I was standing in a convenience store one day when I heard brakes squealing and the sickening sound of a car crash. With a cold feeling in the pit of my stomach I turned to see what happened. Thankfully they weren’t injured.
As I turned back to pay for my gas, one of the coffee drinking "regulars" made the comment, "Who got the pot this time?"
Make a long story short: the intersection has so many accidents that regular customers would play a "pool" to see who got closest to the date and time of the next accident. Just like the World Series. Pick a box and see who wins.
Sick game? No.
Recognition that some folks have no intention of driving safely? Probably.
Here is a real suggestion: There are three roads in and out of the school complex between Highway 51 and Keating Road. Create zoned parking in the school parking lots. One zone for students/faculty/parents who will use "James St." to go north on Hwy 51 or straight across into the city of Batesville.
The second zone will require the folks parking in that assigned parking lot to turn south on Hwy 51 or straight across Watt St. into Batesville.
The third zone will require the driver to turn north or south on Keating. Once they get to either Highway 6 or any of the streets/roads crossing Keating going north then they are headed home and there is no cross traffic from the other students.
Looking at an aerial view through Google Earth of the entire campus complex on Tiger Drive, it is readily apparent that the only thing needed would be the implementation of the restricted parking.
Better yet, how about restricting the possession of cars on the most desirable parking lots on campus to those with a high grade point average or seniors. By the time the D students have to walk to the west side of the football stadium to get to their cars they may have motivation to study a little harder.
Finally, I remember those dark days as an undergraduate at Memphis State. Parking stickers/permits came in three different colors. Dark blue for faculty, white for seniors, dark yellow — sub-humans or, as they were referred to by other sub-humans, underclassmen.
Certain parking lots were blue; a few more were white, but the greatest expanse belonged to yellow.
Of course, the blues spaces were next to each building or the absolute perfect spots around campus. The white parking lot was closer to the classroom buildings but beyond the blue lots. The yellows ? underclassmen had to be prepared to walk across county lines to get to the classroom from their assigned parking lots.
Dark blue could park in blue, white, and yellow parking lots. White parking stickers entitled the vehicle to legally park in white or yellow parking lots. Yellows were, again, assigned to the parking lots just beyond the horizon.
It was a venal sin to park your yellow tagged car in a zone designated for white-tagged cars.
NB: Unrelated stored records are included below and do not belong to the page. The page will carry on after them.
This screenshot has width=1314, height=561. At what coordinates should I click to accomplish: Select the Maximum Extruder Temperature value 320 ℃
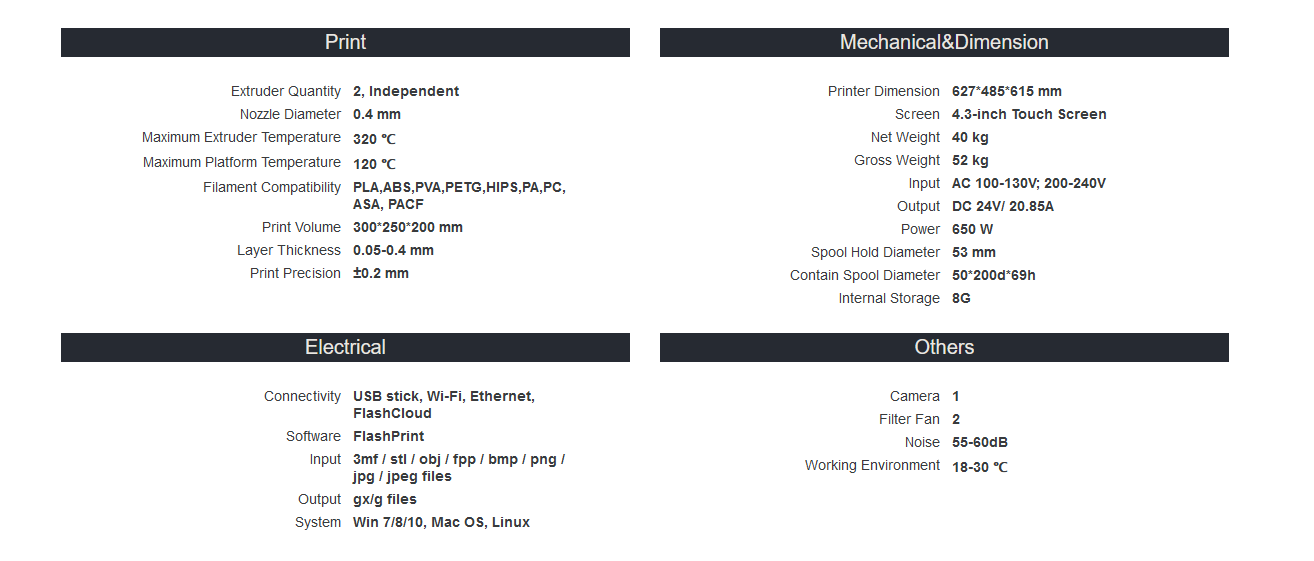(375, 138)
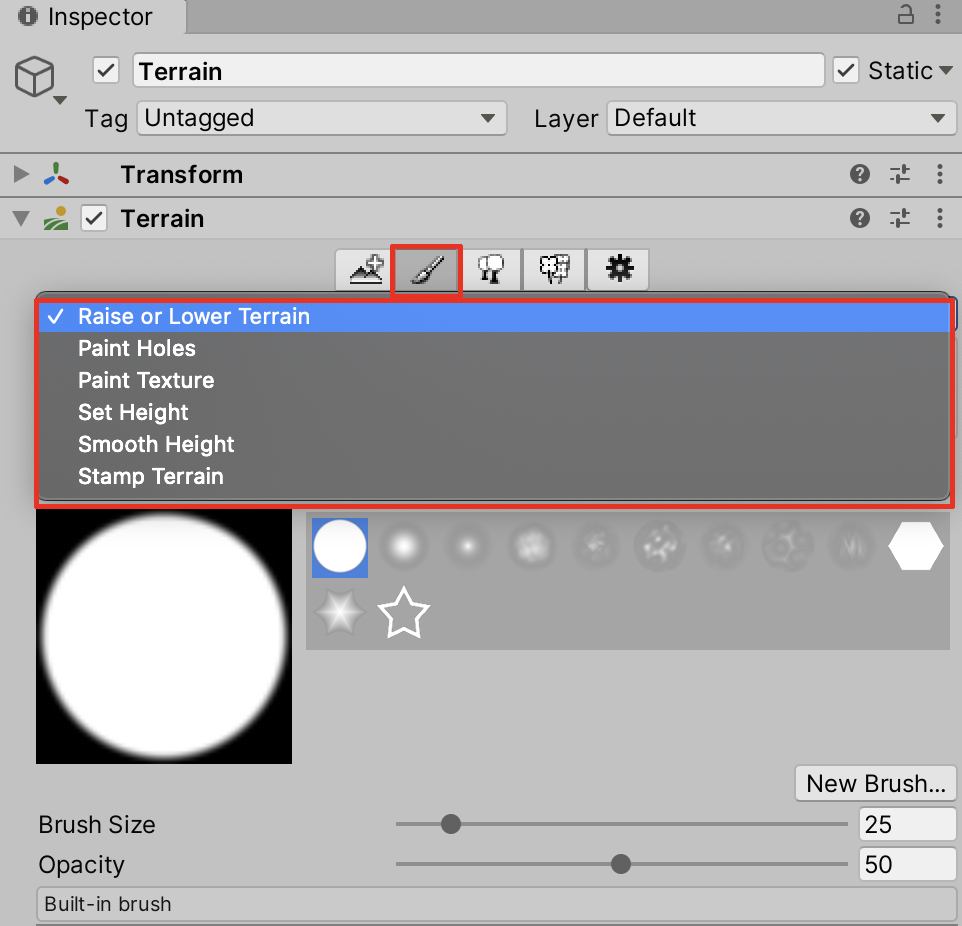Select the Paint Details tool
962x926 pixels.
pos(554,269)
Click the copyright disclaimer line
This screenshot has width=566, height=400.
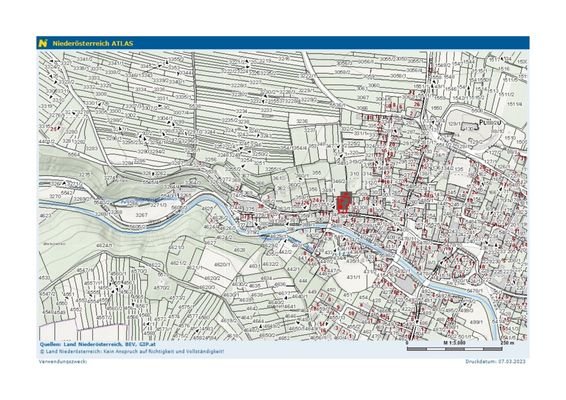tap(132, 351)
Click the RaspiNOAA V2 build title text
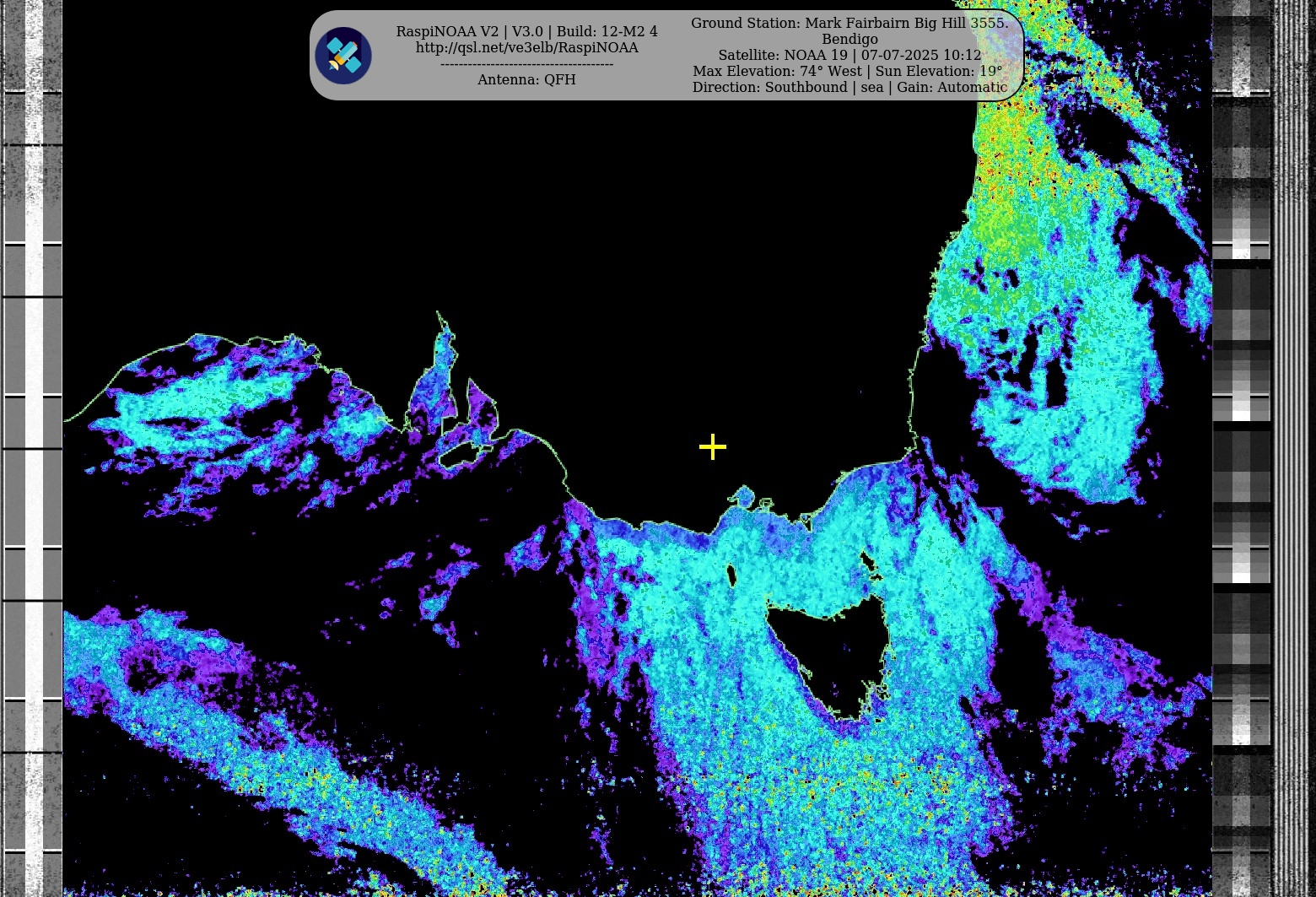The image size is (1316, 897). click(526, 31)
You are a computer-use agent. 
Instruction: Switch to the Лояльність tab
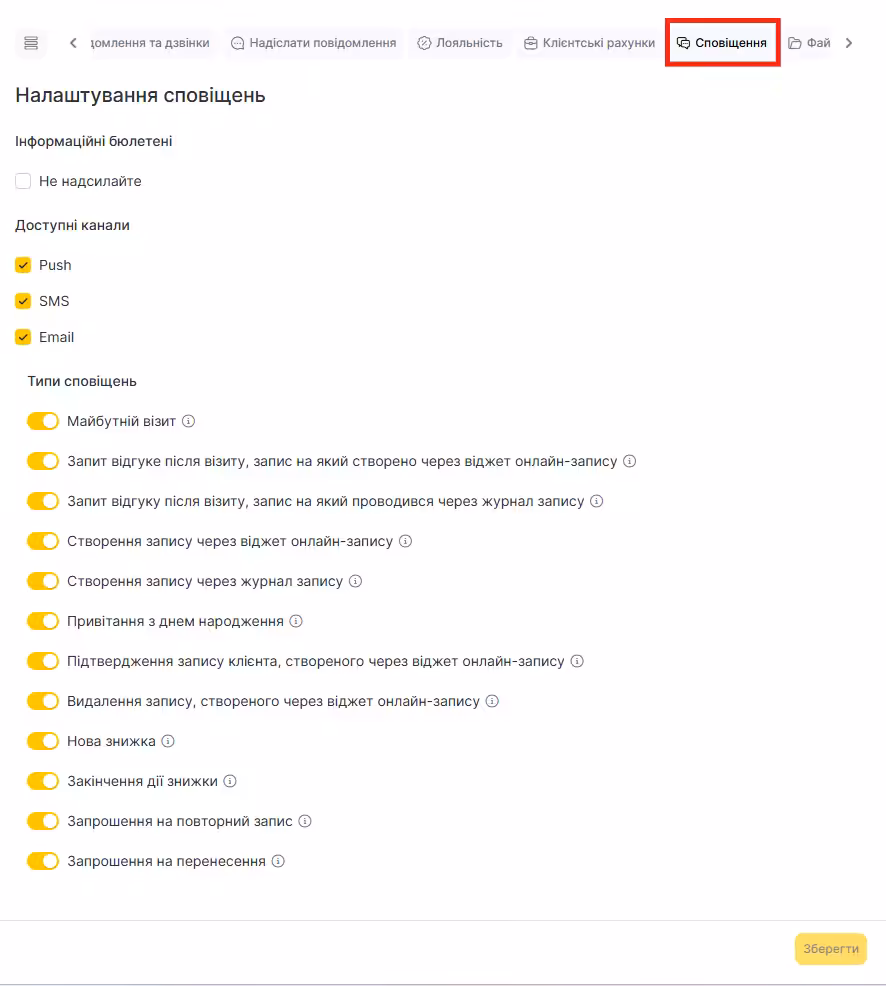(460, 43)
If the white tag parked in the blue zone….well, graduation was doubtful until long after penance had been paid. And if a yellow tag parked in a blue zone … well, back then we had the draft and rumor had it that the parking enforcement gestapo had a direct line to the local draft boards.
Somewhere in amongst all of these words, there has to be at least the germ of an idea that might work on Highway 51. Personally, knowing that some folks have no intention of going more than a few minutes without a cell phone or an iPod stuck in their ear, my preference would be the lottery/accident pool. Why should insurance companies be the only folks who are making money off of the suffering of others? .
(Fortune cookie of the day: Sometimes your talent will take you where your character can’t sustain you.)